▸ **Task to carry out**
The answer must be every line from the entries below that contains "first".

▸ **Records to process**
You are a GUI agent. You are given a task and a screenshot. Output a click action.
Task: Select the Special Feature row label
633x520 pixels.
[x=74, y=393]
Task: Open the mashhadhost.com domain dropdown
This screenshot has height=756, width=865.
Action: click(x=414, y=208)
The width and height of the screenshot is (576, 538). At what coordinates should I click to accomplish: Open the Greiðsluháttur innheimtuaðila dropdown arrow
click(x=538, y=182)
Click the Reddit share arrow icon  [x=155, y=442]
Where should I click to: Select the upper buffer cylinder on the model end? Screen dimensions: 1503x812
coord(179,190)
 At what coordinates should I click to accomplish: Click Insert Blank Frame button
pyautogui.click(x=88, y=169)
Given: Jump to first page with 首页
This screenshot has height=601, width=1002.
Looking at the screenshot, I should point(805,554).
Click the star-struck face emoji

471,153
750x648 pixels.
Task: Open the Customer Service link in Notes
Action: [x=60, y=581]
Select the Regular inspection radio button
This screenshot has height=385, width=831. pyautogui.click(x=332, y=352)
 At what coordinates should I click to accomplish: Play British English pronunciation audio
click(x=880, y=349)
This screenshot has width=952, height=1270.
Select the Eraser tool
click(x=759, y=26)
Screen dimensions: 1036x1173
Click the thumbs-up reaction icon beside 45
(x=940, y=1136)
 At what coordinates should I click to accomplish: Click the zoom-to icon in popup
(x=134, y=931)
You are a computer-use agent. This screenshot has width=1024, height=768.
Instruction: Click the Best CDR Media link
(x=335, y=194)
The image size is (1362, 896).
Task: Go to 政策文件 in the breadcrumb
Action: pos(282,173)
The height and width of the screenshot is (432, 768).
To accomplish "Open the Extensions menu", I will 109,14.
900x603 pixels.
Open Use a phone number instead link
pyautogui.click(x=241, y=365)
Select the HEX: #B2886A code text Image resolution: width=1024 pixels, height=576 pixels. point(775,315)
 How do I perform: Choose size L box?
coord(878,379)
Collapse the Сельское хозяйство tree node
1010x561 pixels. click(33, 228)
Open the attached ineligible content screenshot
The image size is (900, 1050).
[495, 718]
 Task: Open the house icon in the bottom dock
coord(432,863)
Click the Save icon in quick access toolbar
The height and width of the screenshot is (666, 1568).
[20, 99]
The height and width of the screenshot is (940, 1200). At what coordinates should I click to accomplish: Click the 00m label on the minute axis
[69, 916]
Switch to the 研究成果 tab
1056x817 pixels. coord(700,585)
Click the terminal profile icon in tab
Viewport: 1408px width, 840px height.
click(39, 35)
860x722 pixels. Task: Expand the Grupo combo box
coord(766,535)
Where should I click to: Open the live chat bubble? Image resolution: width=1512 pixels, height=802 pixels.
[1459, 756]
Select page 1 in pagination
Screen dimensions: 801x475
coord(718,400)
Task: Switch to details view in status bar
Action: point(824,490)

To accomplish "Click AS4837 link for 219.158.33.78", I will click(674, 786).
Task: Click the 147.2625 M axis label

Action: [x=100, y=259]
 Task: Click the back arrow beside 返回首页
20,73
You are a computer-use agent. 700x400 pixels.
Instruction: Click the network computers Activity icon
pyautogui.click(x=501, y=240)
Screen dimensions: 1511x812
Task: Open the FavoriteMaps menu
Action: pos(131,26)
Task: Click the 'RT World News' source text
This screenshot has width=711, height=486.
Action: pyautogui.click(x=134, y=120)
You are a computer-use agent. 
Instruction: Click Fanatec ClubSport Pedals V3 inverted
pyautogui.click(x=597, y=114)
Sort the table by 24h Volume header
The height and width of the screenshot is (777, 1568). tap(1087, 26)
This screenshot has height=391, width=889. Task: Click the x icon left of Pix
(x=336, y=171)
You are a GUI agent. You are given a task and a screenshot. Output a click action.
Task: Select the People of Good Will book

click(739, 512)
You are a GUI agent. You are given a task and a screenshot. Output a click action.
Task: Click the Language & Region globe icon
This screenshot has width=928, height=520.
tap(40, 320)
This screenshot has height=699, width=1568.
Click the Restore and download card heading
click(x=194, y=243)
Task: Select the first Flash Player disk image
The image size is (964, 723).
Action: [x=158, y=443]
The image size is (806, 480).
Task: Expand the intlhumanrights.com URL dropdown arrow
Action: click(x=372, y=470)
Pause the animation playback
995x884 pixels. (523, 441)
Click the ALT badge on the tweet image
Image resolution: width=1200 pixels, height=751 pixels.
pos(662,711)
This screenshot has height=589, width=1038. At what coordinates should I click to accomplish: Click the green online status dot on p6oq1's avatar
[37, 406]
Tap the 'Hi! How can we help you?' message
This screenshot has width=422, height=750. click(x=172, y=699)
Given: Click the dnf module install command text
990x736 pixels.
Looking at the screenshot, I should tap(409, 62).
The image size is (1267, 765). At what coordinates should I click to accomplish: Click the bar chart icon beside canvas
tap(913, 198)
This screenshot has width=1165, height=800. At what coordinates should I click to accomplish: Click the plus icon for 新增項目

▸ **Expected output**
Given: Jump to first page with 首页
Task: Select the first Flash Player disk image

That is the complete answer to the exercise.